▶ SOURCE EXTRACT:
# I got a great deal on a pop up camper.



## 3ringer (Aug 13, 2015)

I came across a great deal yesterday. Someone was selling a 2001 Skamper pop up with a-c, heat and refrigerator for 800 bucks. The only problem is a rotten board on one side. They said they paid 2000 bucks for it and the seller didn't disclose the rotton board and they don't know how to fix it. I have fixed this problem before. Everything else inside looks like new. We can't wait to take it to the mountains this fall.


----------



## T-N-T (Aug 13, 2015)

Nice! 

Pop ups are great.   I have a TT now, but still like a pup.


----------



## 660griz (Aug 13, 2015)

I hate popups but, for $800,  I would have bought it.


----------



## 3ringer (Aug 13, 2015)

I have owned several pop ups over the years. When I was a teen, I would buy a popup for hunting season. I would sell it in the spring and then buy a boat. I have owned a travel trailer. They are ok but can't get back where I like to camp. I don't like the rv parks where you are parked awning to awning. I like the more secluded sites on federal land.

▶ WRITTEN REQUEST 1:
Reproduce the part of the pop-up camper thread starting with "I hate popups" and going on through "on federal land.".
The forum thread about the pop-up camper and the records that follow are unrelated material.

▶ TASK INPUTS:

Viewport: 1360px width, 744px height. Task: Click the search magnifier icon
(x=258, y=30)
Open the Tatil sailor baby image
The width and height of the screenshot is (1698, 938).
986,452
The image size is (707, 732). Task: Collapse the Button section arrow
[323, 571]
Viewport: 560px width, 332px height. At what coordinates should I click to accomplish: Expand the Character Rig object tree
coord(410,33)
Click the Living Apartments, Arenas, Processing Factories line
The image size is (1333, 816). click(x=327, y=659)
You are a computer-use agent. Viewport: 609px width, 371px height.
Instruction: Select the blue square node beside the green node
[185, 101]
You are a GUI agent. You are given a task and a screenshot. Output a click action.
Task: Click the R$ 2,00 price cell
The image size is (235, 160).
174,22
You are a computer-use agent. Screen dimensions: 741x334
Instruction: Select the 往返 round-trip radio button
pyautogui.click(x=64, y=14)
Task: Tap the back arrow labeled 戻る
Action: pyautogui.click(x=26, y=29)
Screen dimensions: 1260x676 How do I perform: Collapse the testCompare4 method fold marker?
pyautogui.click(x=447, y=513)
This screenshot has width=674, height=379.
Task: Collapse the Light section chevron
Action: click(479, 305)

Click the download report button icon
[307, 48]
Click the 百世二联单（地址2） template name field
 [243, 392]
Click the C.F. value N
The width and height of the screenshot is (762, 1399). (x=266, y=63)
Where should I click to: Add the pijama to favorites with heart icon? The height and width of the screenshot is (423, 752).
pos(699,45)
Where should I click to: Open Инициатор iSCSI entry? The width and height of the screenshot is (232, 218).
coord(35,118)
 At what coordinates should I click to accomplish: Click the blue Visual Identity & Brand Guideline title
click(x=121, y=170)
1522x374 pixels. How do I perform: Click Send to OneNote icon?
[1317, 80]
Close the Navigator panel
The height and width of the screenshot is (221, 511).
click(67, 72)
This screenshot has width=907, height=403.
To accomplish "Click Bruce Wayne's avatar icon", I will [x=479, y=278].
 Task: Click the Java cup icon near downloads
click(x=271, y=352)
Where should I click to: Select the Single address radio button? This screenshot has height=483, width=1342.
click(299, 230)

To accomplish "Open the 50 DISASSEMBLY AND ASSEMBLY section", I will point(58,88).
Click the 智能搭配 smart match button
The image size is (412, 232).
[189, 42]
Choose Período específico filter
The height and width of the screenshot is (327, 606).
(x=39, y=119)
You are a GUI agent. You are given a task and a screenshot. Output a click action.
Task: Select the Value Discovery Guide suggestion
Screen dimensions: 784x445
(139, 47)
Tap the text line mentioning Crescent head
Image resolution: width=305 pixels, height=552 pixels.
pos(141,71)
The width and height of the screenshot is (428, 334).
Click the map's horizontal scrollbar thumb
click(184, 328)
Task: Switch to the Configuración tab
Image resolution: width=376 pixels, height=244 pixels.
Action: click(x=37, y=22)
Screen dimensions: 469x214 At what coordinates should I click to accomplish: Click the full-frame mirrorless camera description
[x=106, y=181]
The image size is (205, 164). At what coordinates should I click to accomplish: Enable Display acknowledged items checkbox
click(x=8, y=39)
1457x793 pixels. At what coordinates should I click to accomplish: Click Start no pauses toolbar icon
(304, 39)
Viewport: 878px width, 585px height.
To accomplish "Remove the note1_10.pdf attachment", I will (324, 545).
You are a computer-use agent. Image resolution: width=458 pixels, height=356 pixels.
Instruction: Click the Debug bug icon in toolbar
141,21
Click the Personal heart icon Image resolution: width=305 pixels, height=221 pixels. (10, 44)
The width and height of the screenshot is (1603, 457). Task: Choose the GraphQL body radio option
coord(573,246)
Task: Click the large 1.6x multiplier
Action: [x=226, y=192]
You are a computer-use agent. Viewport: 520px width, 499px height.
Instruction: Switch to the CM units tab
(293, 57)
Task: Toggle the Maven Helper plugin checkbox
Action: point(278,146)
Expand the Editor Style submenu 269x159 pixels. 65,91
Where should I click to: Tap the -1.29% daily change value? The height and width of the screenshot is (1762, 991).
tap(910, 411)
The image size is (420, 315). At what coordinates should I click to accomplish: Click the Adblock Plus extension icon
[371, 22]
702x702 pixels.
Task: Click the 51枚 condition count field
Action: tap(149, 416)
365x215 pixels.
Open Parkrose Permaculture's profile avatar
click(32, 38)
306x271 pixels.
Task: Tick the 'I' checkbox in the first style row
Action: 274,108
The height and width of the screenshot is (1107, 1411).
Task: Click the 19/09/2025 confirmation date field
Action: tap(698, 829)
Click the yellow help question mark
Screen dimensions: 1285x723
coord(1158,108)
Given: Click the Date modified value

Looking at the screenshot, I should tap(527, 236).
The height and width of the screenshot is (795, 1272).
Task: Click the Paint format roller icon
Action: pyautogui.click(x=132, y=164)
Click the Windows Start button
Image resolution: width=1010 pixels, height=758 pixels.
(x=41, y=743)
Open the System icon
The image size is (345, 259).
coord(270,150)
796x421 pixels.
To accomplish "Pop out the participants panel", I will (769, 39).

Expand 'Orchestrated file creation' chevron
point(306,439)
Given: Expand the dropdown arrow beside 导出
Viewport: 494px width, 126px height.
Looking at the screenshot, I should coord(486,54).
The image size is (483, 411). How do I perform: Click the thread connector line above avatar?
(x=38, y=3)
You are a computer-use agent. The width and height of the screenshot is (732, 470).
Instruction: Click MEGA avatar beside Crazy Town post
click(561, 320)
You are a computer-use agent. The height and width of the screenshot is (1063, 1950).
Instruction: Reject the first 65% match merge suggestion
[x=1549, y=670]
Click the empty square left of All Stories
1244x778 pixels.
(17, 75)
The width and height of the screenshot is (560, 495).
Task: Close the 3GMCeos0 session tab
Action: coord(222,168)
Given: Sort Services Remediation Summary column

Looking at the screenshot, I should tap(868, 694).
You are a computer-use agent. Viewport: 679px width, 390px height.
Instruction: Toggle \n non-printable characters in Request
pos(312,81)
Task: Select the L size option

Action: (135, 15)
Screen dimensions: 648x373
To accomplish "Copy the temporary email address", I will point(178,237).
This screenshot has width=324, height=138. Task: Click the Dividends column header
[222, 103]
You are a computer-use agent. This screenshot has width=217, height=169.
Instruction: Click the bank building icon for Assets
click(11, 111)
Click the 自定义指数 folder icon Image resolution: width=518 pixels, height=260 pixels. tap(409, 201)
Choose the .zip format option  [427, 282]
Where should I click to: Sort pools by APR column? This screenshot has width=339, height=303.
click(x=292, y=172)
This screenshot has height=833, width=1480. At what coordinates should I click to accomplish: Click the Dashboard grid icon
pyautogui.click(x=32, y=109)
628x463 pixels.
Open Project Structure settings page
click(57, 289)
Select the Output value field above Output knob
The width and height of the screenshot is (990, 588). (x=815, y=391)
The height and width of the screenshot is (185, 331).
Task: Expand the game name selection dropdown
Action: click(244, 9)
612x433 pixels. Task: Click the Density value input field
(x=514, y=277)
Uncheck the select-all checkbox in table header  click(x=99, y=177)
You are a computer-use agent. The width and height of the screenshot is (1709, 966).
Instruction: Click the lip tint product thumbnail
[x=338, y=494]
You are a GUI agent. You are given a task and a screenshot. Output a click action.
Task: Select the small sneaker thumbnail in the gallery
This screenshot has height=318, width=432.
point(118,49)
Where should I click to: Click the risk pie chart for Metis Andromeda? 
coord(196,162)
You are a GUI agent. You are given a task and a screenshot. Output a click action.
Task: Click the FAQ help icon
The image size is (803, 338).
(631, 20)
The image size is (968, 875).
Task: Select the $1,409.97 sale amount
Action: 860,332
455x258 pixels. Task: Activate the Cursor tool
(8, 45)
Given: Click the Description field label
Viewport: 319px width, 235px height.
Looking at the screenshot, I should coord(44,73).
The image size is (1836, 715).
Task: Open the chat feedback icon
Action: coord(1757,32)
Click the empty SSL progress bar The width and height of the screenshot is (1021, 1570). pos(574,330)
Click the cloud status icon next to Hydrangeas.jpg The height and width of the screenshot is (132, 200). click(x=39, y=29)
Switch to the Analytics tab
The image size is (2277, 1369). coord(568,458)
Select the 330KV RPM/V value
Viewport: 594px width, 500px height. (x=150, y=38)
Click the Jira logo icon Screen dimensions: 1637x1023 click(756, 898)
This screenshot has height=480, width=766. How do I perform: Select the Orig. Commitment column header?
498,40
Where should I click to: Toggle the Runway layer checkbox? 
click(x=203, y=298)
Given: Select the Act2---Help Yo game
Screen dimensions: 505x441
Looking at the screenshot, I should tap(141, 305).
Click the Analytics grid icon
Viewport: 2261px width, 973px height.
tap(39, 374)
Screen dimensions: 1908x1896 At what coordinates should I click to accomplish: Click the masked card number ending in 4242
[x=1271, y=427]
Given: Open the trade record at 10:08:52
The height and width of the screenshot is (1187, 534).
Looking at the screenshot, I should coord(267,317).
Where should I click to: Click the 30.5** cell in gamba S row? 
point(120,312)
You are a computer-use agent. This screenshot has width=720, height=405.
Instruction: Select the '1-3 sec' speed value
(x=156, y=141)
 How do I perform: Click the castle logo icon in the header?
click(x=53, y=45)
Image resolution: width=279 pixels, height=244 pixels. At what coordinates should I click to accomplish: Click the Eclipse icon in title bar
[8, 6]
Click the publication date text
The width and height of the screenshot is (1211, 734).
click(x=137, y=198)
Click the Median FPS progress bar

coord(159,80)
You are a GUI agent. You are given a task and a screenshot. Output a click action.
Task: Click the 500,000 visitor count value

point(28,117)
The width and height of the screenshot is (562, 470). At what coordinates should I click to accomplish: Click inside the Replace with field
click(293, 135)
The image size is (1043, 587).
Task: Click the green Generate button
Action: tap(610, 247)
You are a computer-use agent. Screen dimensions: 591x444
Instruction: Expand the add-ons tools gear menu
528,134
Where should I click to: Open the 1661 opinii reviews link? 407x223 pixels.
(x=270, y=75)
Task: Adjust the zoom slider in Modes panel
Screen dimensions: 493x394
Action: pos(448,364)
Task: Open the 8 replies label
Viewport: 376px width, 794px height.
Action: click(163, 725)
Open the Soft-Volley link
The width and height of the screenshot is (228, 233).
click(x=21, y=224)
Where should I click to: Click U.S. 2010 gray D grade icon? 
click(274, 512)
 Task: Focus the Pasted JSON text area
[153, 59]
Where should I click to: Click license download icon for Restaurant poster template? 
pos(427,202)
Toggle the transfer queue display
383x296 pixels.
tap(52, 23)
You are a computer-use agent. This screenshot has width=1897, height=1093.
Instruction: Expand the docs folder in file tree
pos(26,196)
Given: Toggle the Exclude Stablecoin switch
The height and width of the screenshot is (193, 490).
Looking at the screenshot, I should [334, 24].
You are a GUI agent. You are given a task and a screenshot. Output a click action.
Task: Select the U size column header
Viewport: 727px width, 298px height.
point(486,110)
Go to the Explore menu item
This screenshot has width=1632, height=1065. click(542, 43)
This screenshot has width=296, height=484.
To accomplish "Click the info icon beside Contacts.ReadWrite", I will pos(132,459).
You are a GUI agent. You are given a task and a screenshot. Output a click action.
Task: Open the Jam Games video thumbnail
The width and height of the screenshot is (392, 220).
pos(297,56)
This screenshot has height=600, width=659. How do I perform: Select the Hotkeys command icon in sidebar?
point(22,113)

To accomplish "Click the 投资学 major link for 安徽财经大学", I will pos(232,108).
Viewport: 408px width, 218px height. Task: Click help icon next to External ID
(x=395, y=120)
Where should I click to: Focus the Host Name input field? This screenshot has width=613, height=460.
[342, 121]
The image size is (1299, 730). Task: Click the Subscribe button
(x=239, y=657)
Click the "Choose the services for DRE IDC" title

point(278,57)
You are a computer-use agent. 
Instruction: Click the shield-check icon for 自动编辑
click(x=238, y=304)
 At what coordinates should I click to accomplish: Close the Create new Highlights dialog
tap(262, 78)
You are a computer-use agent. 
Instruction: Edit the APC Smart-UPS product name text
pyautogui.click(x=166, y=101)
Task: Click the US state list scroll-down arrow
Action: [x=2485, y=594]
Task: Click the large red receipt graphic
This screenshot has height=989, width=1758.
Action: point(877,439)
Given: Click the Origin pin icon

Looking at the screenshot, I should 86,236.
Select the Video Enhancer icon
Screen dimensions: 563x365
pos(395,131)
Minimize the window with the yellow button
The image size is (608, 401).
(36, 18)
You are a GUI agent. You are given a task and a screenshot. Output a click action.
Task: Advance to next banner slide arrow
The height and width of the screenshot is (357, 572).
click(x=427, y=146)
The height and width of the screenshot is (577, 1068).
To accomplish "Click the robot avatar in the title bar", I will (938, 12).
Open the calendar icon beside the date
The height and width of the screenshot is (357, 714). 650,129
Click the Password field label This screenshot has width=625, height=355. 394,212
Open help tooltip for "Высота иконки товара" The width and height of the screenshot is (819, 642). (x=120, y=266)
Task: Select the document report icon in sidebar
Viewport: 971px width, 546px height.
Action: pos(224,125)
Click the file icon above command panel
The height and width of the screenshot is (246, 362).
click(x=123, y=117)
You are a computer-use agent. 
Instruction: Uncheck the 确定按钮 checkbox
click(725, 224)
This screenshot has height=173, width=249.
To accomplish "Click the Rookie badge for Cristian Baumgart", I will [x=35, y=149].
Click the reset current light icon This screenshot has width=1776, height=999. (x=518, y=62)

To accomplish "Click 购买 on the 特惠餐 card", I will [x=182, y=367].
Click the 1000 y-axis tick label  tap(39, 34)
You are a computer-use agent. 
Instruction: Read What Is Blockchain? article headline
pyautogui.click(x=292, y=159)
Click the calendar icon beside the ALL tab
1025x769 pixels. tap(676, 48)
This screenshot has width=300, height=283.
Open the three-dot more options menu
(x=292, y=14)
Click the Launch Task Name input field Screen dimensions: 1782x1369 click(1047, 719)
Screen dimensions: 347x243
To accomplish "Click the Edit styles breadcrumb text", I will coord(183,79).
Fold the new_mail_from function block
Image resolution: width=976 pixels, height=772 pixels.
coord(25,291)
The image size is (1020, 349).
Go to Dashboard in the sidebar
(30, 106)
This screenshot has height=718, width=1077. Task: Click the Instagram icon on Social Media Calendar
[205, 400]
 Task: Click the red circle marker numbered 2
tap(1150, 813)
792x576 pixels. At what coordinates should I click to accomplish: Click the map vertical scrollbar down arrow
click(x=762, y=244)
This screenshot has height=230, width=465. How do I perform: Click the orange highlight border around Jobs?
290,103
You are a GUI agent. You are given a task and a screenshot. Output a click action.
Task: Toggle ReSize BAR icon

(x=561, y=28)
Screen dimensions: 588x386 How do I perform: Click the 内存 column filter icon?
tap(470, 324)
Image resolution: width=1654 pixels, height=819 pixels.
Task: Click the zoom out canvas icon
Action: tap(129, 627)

▶ WRITTEN REQUEST 2:
In the records, starting with the line with "Task: Focus the Pasted JSON text area" and going on through the line with "(x=395, y=120)", replace "GUI agent" with "interface agent" and write out those lines with nothing else changed.

▶ TASK SOLUTION 1:
I hate popups but, for $800,  I would have bought it.


----------



## 3ringer (Aug 13, 2015)

I have owned several pop ups over the years. When I was a teen, I would buy a popup for hunting season. I would sell it in the spring and then buy a boat. I have owned a travel trailer. They are ok but can't get back where I like to camp. I don't like the rv parks where you are parked awning to awning. I like the more secluded sites on federal land.

▶ TASK SOLUTION 2:
 Task: Focus the Pasted JSON text area
[153, 59]
Where should I click to: Click license download icon for Restaurant poster template? 
pos(427,202)
Toggle the transfer queue display
383x296 pixels.
tap(52, 23)
You are a computer-use agent. This screenshot has width=1897, height=1093.
Instruction: Expand the docs folder in file tree
pos(26,196)
Given: Toggle the Exclude Stablecoin switch
The height and width of the screenshot is (193, 490).
Looking at the screenshot, I should [334, 24].
You are a interface agent. You are given a task and a screenshot. Output a click action.
Task: Select the U size column header
Viewport: 727px width, 298px height.
point(486,110)
Go to the Explore menu item
This screenshot has width=1632, height=1065. click(542, 43)
This screenshot has width=296, height=484.
To accomplish "Click the info icon beside Contacts.ReadWrite", I will pos(132,459).
You are a interface agent. You are given a task and a screenshot. Output a click action.
Task: Open the Jam Games video thumbnail
The width and height of the screenshot is (392, 220).
pos(297,56)
This screenshot has height=600, width=659. How do I perform: Select the Hotkeys command icon in sidebar?
point(22,113)

To accomplish "Click the 投资学 major link for 安徽财经大学", I will pos(232,108).
Viewport: 408px width, 218px height. Task: Click help icon next to External ID
(x=395, y=120)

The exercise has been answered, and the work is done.